Up to 15 cm. high. Leaf solitary, sessile, up to 4 cm. long by 25 mm. broad, ovate-acuminate, repand, light green above, silvery beneath, with conspicuous reddish veining. Floral bract shortly caudate, secondary bract subulate. Flowers solitary, sessile, more or less translucent, with dull red striae. Dorsal sepal extended into a filiform cauda. Lateral sepals erect and very long, exceeding the flower by as much as 6 cm. Petals similar, smaller, horizontal or deflexed. Labellum with 2 rounded auricles at the base. Lamina expanded, abruptly recurved against the ovary, mucronate, irregularly fimbriate, or entire. Column short, basal callus large. Stigma orbicular, column-wings minutely denticulate and exceeding the anther. Seeding peduncle up to 18 cm
Distribution. Endemic—occasional throughout New Zealand, Stewart and the Auckland Islands. tending to be rather local.

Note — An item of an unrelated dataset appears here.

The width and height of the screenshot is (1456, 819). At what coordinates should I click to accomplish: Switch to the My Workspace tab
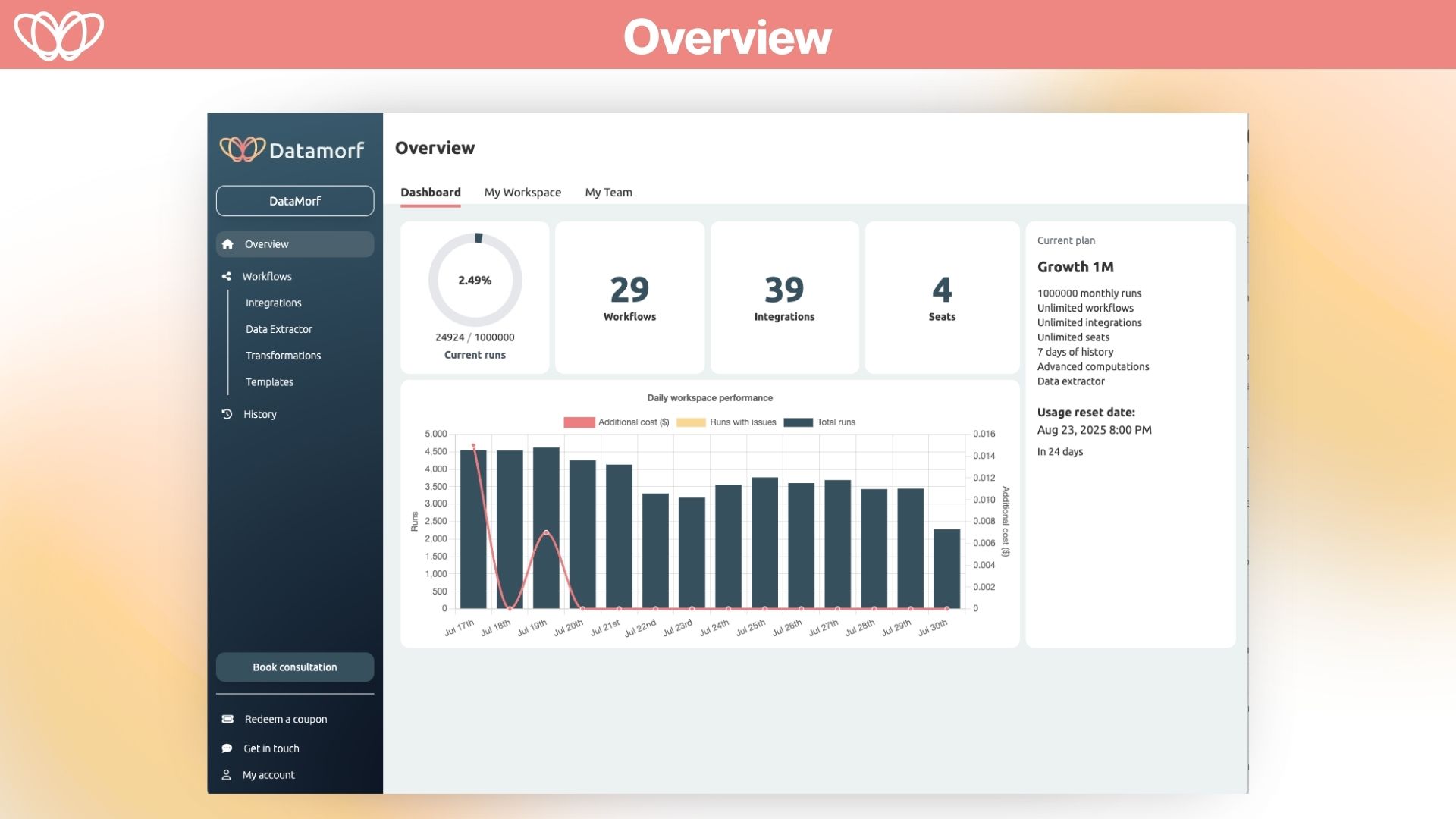click(522, 192)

Flowers September to November, sea level to 2,000 feet. Large colonies on the forest floor.
Probably derived from an early form of C. trilobus.
The writer wishes to express his indebtedness to Miss B. E. G. Molesworth. of the Auckland Museum, Mr. Cedric Smith, of Stewart Island, and Mr. F. W. Bartlett, of Silverdale, for much material. many notes and a great deal of assistance.